In recent conference presentations, Tessera scientists have shared some primary proof-of-concept data from animals for liver rewriting and T-cell therapies. “We are engineering T cells outside the body and delivering them to monkeys, as well as delivering to T cells and hematopoietic stem cells inside of monkeys,” said Rubens. “So, it is very real, and we’re going to hopefully share more soon.”
DNA writing medicines
When launched in 2018, the team at Tessera also began working on serine integrases and discovered 75,000 serine integrases. Unlike the approach that the groups of (twinPE) have taken, Tessera has been searching for serine integrases that target native sites on the human genome (similar to a recently published approach from Patrick Hsu’s group at the Arc Institute). In a screen of some 750 enzymes, Tessera found a handful that were very efficient and quite specific at integrating genes into the genome without having to do the first step of the PASTE process using prime editing to write a landing pad.
Tessera has developed a simpler version of these systems. With a related class of DNA gene writers, the company has shown that the combination of DNA gene writers and adeno-associated viruses (AAVs) has potential, at least in mice and non-human primates, to make gene expression more permanent by writing it into the genomes of the animals.
By writing an AAV into the genome of dividing cells such as the liver, Tessera can make the AAV express permanently. This is critical for certain applications, such as treating newborn patients with AAV gene therapies. Because the liver divides over the first 18 years of the patient’s life, they typically aren’t candidates for these gene therapies today.
“We’ve shown in mice that we can make 40% of their hepatocytes express the payload we delivered over the lifetime of these animals, compared to just 2–3% in the mice that receive the control AAV,” said Rubens. “And we’ve demonstrated something similar in non-human primates now, but we haven’t really shared that data publicly yet.”
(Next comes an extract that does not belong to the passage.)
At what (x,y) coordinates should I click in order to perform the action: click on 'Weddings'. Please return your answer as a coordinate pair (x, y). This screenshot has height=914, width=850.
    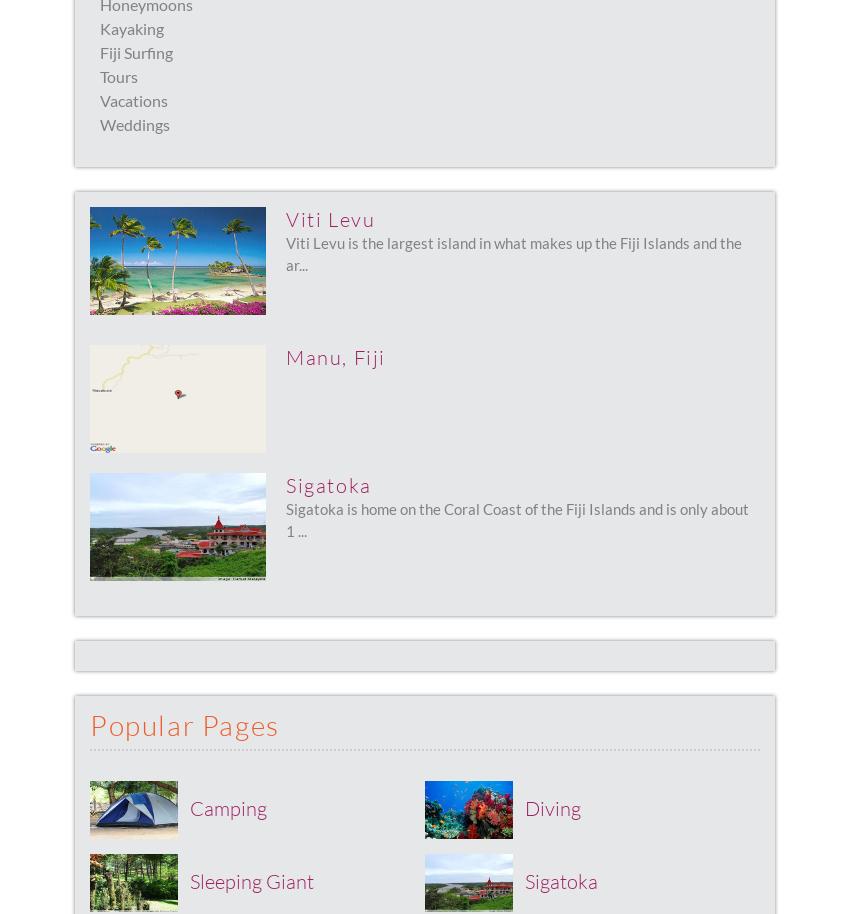
    Looking at the image, I should click on (134, 124).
Tessera has also shown an ability to integrate AAVs into the genomes of adult mice. “When those AAVs integrate into the genome, we’ve shown that they express at an 85-fold higher level,” said Rubens. “That means we could reduce the AAV dose by 85-fold to achieve the same level of therapeutic protein expression. This would likely solve a lot of the problems that AAV has in facing dose-limiting toxicities that we hear about all the time in the clinic, as well as the manufacturability issues. We’ve also shown that this property is translatable from the mice to the non-human primates.”
A Marathon long sprint
What started in a small basement in Kendall Square with a few former alums of these genetic medicine companies is 275 people today with close to 90,000 square feet of space at a facility in Somerville, Massachusetts, where Flagship has a few different companies co-located.
“We expect to have proof of concept that our technologies work in non-human primates shortly, and just a couple of years after that, we expect to put our first drugs in the clinic,” said Rubens. “It’s been a quick sprint from the fundamental idea, the perfect concept, to starting to make compositions that matter, that someone might use to help people, which has been fascinating to watch.”